Adam Fielding is a UK-based electronic music producer and composer.

History
Starting in 1995, Fielding began writing music using a combination of an Atari STe computer running Protracker software. Although this started out as more of a hobby to support his interest in games programming, his interest in music led him to start experimenting further with tracker music in 1997/98. His developing interest in music led to him studying a BSc in music production at the University of Huddersfield in 2005. While studying at university, he began to incorporate more live instrumentation into his music. In 2008 he released his debut LP (Distant Activity) independently.
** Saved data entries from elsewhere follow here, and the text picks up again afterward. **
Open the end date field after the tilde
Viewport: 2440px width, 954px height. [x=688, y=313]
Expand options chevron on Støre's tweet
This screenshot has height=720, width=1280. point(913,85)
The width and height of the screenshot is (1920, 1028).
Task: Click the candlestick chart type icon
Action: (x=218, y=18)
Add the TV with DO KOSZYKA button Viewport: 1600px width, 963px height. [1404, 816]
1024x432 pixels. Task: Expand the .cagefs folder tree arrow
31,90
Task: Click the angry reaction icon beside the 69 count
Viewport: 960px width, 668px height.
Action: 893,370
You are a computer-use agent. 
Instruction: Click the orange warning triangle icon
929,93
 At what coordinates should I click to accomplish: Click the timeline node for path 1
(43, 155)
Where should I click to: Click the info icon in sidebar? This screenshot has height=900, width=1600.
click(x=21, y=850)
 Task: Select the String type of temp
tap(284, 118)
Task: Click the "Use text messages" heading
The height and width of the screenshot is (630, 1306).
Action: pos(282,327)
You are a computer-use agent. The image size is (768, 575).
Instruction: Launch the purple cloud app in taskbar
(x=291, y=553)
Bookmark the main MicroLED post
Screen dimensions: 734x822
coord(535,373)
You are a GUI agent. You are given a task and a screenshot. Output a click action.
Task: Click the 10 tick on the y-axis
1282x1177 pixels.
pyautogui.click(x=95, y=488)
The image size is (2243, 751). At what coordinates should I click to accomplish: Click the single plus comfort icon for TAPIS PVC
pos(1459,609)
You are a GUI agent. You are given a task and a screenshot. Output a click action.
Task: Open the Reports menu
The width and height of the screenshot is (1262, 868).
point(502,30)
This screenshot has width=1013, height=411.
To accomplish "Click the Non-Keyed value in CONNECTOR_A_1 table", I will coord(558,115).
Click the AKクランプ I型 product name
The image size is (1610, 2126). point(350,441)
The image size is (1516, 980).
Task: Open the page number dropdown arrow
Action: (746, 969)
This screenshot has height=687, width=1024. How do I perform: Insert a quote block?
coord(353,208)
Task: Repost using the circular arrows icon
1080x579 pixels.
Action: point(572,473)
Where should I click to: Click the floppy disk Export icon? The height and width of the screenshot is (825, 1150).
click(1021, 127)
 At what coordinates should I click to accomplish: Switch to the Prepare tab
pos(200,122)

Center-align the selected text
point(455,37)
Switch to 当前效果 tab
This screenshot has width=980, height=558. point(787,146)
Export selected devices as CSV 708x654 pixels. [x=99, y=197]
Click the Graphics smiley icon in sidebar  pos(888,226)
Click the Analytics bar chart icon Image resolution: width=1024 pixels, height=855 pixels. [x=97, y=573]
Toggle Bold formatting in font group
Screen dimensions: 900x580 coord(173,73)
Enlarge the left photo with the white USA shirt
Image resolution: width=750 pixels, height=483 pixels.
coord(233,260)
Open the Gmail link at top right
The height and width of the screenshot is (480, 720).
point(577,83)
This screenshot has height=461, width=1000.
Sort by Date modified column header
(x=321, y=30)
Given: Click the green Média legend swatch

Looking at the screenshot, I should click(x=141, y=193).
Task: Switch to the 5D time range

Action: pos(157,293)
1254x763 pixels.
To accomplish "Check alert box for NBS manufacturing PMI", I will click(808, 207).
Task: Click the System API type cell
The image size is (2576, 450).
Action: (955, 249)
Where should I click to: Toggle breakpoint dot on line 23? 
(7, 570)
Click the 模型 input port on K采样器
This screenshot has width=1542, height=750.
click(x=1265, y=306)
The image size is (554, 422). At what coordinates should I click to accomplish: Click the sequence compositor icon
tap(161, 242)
Following this independent release, Fielding released a free online single in 2009 (From Out Of Nowhere), followed by another single in 2010 (Lost In Silence) through the social network record label solarSwarm.

Fielding released a second album in 2010 (Lightfields). Following the release of Lightfields, both Distant Activity and Lightfields were signed to and re-distributed through Distinctive Records. In 2012 he released an album of selected ambient works (And All Is As It Should Be) through Lost Language Recordings, featuring original tracks and re-workings of existing material in a more cinematic style. This was followed by an album of instrumental tracks written for film, TV, and games (Chase The Light), which was released in 2012 through FiXT.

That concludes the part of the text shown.